* _DATA SUPPLIED_
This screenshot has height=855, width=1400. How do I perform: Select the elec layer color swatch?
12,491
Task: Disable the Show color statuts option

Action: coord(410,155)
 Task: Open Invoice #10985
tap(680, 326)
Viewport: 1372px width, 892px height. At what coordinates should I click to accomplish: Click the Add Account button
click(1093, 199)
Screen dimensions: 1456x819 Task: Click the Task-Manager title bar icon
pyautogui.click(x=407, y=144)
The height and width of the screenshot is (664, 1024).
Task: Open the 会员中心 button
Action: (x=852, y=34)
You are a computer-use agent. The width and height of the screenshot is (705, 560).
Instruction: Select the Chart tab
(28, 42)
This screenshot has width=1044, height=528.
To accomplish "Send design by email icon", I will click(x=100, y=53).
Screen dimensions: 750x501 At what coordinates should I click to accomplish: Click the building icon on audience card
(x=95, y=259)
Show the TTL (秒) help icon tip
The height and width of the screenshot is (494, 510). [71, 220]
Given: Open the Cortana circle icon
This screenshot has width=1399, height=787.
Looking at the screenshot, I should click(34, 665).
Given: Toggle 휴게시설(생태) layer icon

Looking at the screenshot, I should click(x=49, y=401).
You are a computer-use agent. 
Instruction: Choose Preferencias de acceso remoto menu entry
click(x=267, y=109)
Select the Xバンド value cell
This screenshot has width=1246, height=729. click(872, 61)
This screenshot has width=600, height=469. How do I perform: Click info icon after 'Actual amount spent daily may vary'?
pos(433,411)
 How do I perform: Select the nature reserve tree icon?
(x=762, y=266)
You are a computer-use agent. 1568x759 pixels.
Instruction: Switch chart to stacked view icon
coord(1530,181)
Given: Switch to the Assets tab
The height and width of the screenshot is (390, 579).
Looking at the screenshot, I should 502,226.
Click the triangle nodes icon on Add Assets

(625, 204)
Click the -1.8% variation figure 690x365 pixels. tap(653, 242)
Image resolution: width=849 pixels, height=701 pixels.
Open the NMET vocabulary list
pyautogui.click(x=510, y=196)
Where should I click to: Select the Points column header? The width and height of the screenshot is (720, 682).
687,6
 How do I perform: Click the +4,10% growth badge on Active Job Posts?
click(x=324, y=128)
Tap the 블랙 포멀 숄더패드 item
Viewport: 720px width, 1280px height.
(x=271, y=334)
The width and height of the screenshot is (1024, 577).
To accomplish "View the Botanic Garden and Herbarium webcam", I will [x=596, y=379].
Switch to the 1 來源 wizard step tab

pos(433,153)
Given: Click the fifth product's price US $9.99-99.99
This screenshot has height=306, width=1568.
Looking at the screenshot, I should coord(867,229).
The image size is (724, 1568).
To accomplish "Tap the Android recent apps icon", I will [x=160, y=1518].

* _PROBLEM_
Reproduce everything from the start of the records down to the line containing "Click the -1.8%", with both ends included and each line unchanged.

* _PROBLEM SOLUTION_
This screenshot has height=855, width=1400. How do I perform: Select the elec layer color swatch?
12,491
Task: Disable the Show color statuts option

Action: coord(410,155)
 Task: Open Invoice #10985
tap(680, 326)
Viewport: 1372px width, 892px height. At what coordinates should I click to accomplish: Click the Add Account button
click(1093, 199)
Screen dimensions: 1456x819 Task: Click the Task-Manager title bar icon
pyautogui.click(x=407, y=144)
The height and width of the screenshot is (664, 1024).
Task: Open the 会员中心 button
Action: (x=852, y=34)
You are a computer-use agent. The width and height of the screenshot is (705, 560).
Instruction: Select the Chart tab
(28, 42)
This screenshot has width=1044, height=528.
To accomplish "Send design by email icon", I will click(x=100, y=53).
Screen dimensions: 750x501 At what coordinates should I click to accomplish: Click the building icon on audience card
(x=95, y=259)
Show the TTL (秒) help icon tip
The height and width of the screenshot is (494, 510). [71, 220]
Given: Open the Cortana circle icon
This screenshot has width=1399, height=787.
Looking at the screenshot, I should click(34, 665).
Given: Toggle 휴게시설(생태) layer icon

Looking at the screenshot, I should click(x=49, y=401).
You are a computer-use agent. 
Instruction: Choose Preferencias de acceso remoto menu entry
click(x=267, y=109)
Select the Xバンド value cell
This screenshot has width=1246, height=729. click(872, 61)
This screenshot has width=600, height=469. How do I perform: Click info icon after 'Actual amount spent daily may vary'?
pos(433,411)
 How do I perform: Select the nature reserve tree icon?
(x=762, y=266)
You are a computer-use agent. 1568x759 pixels.
Instruction: Switch chart to stacked view icon
coord(1530,181)
Given: Switch to the Assets tab
The height and width of the screenshot is (390, 579).
Looking at the screenshot, I should 502,226.
Click the triangle nodes icon on Add Assets

(625, 204)
Click the -1.8% variation figure 690x365 pixels. tap(653, 242)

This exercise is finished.